Meta is profiting from ads spruiking all manner of illegal goods from drugs to cloned credit cards and even the Capuchin monkey.
Ads for the goods are to be found across Facebook, Instagram and Messenger and can all be seen in the Meta Ad Library — a repository for all of the adverts that appear across its platforms.
The ads, which were first reported by 404 Media, openly tout illegal wares and often point users towards the encrypted and largely unmoderated messaging service Telegram. They feature images of the goods and captions that openly describe what is being sold.
In fact, a simple search for “Telegram” on Meta’s Ad Library will produce all manner of adverts for illicit goods — including pingers, acid and mushrooms, cocaine and cloned credit cards. It is not clear how many of these ads are genuinely offering the goods or are looking to scam users. There are also plenty of other betting groups, forex traders and even Chinese women-only dating services offering services to Australian Meta users via Telegram links.

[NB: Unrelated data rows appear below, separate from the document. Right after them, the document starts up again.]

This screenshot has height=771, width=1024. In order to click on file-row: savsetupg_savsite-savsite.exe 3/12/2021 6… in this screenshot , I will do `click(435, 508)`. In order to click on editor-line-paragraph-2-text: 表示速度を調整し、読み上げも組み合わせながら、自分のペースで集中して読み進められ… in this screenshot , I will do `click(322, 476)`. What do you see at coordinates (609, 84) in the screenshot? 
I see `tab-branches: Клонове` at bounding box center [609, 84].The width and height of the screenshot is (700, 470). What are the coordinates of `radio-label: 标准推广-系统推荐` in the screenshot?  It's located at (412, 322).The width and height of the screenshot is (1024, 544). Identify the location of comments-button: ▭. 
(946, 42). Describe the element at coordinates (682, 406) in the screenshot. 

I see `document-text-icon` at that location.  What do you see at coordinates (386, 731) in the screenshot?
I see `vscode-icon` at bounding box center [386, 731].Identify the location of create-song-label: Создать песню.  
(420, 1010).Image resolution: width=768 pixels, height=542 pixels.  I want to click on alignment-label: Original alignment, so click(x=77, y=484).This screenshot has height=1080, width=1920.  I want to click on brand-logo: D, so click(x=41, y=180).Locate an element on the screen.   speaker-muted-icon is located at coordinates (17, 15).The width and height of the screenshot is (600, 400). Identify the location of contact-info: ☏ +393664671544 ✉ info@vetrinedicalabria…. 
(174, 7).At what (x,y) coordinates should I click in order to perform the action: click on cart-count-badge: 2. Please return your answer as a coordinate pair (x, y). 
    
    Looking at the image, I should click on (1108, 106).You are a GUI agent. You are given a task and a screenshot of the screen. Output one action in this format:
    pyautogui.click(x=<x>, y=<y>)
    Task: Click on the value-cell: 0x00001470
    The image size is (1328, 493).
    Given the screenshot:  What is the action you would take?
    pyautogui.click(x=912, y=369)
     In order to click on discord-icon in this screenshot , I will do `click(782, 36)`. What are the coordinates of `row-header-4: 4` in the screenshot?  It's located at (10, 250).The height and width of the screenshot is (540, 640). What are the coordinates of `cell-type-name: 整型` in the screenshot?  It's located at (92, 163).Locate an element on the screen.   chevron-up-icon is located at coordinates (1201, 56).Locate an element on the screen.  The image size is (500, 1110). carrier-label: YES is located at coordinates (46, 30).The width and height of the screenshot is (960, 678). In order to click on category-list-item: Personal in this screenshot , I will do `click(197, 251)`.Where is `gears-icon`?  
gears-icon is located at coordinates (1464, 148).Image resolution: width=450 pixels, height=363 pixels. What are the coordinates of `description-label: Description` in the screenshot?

All of the adverts linked above are still up and available for Meta users to interact with at the time of publication.
“I think that most people would believe that they [Meta] do have if not a legal obligation then a moral obligation, especially when we’re talking about advertising live animals,” said Lisa Given, professor of information sciences at RMIT University.
“Even if they were puppies and kittens, at the end of the day, people discourage that behaviour because it can open animals up to abuse.”
It is also difficult to ascertain exactly how much money Meta has made from these types of ads. One can’t expect that it would have a significant impact on the company’s bottom line, given the low quality of the adverts and traditionally low digital CPMs.
However, one would expect Meta, which has been talking up its AI and machine learning expertise for a while, to have the tools in place to prevent these ads from appearing in the first place.
“In the short period of time that these ads might be up, they’re generating revenue for the company. Is it something where they’re just deciding to turn a blind eye rather than foregoing profit? That would be a very cynical outlook,” added Given.
“But there’s certainly no doubt that the technology is there [to stop the problem] even simple approaches to looking at the ad content. If I go onto Gumtree and I post that I’m trying to give away puppies, they have automatic search functions that are going to catch the ad and pull it aside for indexing purposes.”
When contacted for comment, Meta pointed to a statement previously given to Crikey.
“We strongly encourage people to report items that may breach our rules so we can review and take the appropriate action,” a spokesperson said.
Meta’s advertising policies also state that ads are not allowed to promote the sale or use of illegal drugs or any other substances, as determined by the company nor the sale or promotion of fake or counterfeit goods and scams.
“If they’re peddling things that are clearly illegal, that is the kind of that various levels of government would want to know about,” added Given.
“It calls into question whether our governments should be doing more in regulating social media companies if they’re not doing it themselves?”